2.5 - WARC export

It is possible to configure the crawler to export its crawl data in a WARC format on top of the native parquet format. This is toggled in the node configuration, available from Index Nodes -> Node N -> Configuration

The node configuration panel, showing the `Keep WARC files during crawling` option

If the option Keep WARC files during crawling is enabled, the crawler will retain a WARC record of the crawl.

Output Files

This is stored in the same location as the rest of the crawl data, in a directory warc. That is, something like (install-dir)/index-n/storage/crawl_data[...]/warc

Each crawl will have one idx file, and one or more warc.gz-files. The idx file is a plain text file containing offsets into the warc.gz-file, for ranges of data corresponding to particular domains.

$ ls warc/
marginalia-crawl-2024-02-09T16-12-01.674824867.idx
marginalia-crawl-2024-02-09T16-12-01.674824867--0000.warc.gz

The index file is line based, where each line contains the space-separated fields:

WARC File Name
Domain Name
Start Offset
Data Length

For example:

$ cat warc/marginalia-crawl-2024-02-09T16-12-01.674824867.idx
marginalia-crawl-2024-02-09T16-12-01.674824867--0000.warc.gz memex.marginalia.nu 0 259
marginalia-crawl-2024-02-09T16-12-01.674824867--0000.warc.gz search.marginalia.nu 259 19425
marginalia-crawl-2024-02-09T16-12-01.674824867--0000.warc.gz encyclopedia.marginalia.nu 19684 10018
marginalia-crawl-2024-02-09T16-12-01.674824867--0000.warc.gz docs.marginalia.nu 29702 116852
marginalia-crawl-2024-02-09T16-12-01.674824867--0000.warc.gz www.marginalia.nu 146554 644091

In this example, the crawled data for docs.marginalia.nu will be in file marginalia-crawl-2024-02-09T16-12-01.674824867--0000.warc.gz in the byte range [29702, 29702 + 116852).

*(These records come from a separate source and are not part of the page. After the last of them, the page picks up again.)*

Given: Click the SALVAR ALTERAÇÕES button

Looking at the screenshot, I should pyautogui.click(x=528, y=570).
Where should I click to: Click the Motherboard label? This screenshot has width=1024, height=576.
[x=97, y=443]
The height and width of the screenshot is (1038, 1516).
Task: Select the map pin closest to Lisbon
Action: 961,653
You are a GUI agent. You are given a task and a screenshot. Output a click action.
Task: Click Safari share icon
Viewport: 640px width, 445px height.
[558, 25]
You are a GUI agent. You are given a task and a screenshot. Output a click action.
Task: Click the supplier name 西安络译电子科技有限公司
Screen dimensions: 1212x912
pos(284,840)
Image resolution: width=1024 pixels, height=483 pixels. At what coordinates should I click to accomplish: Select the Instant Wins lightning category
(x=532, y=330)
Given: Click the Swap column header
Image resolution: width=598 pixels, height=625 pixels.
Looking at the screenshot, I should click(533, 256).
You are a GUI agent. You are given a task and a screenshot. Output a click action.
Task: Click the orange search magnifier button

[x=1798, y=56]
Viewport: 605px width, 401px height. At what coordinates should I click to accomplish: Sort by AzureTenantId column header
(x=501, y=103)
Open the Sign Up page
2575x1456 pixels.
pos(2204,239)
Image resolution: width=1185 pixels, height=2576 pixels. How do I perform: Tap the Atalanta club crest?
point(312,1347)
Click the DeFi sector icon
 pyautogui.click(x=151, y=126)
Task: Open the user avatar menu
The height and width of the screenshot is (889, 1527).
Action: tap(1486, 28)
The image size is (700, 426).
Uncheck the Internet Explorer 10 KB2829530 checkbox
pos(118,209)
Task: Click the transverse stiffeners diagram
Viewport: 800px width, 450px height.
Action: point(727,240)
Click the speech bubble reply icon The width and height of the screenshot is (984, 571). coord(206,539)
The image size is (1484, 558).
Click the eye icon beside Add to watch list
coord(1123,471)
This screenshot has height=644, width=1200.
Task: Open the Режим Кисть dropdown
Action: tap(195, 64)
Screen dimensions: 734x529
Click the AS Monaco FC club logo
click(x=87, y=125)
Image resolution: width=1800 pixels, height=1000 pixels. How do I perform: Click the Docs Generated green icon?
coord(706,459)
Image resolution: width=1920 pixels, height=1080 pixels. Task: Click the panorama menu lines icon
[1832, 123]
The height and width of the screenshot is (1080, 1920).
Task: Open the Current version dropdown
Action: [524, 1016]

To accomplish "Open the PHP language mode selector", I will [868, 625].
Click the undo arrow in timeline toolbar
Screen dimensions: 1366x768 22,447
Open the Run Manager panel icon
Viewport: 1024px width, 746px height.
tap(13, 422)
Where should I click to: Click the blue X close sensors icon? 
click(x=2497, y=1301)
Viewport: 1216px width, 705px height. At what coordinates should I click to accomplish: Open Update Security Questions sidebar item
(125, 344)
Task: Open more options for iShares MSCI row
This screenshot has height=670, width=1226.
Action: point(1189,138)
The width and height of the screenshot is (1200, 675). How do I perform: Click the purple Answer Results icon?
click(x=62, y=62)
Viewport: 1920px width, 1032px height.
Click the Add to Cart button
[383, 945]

This is designed to play well with HTTP range queries, a trick that is also used by the Common Crawl project.
For local access, dd may be used to extract individual domain ranges.

$ dd ibs=1 
     if=warc/marginalia-crawl-2024-02-09T16-12-01.674824867--0000.warc.gz 
     skip=29702 
     count=116852 | zcat

WARC/1.0
Content-Length: 114
Content-Type: application/http;msgtype=request
WARC-Block-Digest: sha1:IEBLKGIF3RRDSYAZO4VF6AYQHAF756LH
WARC-Concurrent-To: <urn:uuid:209b4919-d9f6-4f3d-b044-e6dbcadd0f2b>
WARC-Date: 2024-02-09T16:12:02Z
WARC-Record-ID: <urn:uuid:dca93c94-605c-4a76-99fc-8334454ec901>
WARC-Target-URI: https://search.marginalia.nu/robots.txt
WARC-Type: request

GET robots.txt HTTP/1.1
Host: search.marginalia.nu
Accept-Encoding: gzip
User-Agent: Mozilla/5.0 (compatible)

...

Per the recommendations in the WARC specification, a new file will be created the file reaches a size of about 1 GB.

Note: You may see repeated requests for the root document in the WARC data. This behavior is an expected part of the crawler’s initial discovery process, where the URL schema is probed and sitemaps and RSS feeds are discovered.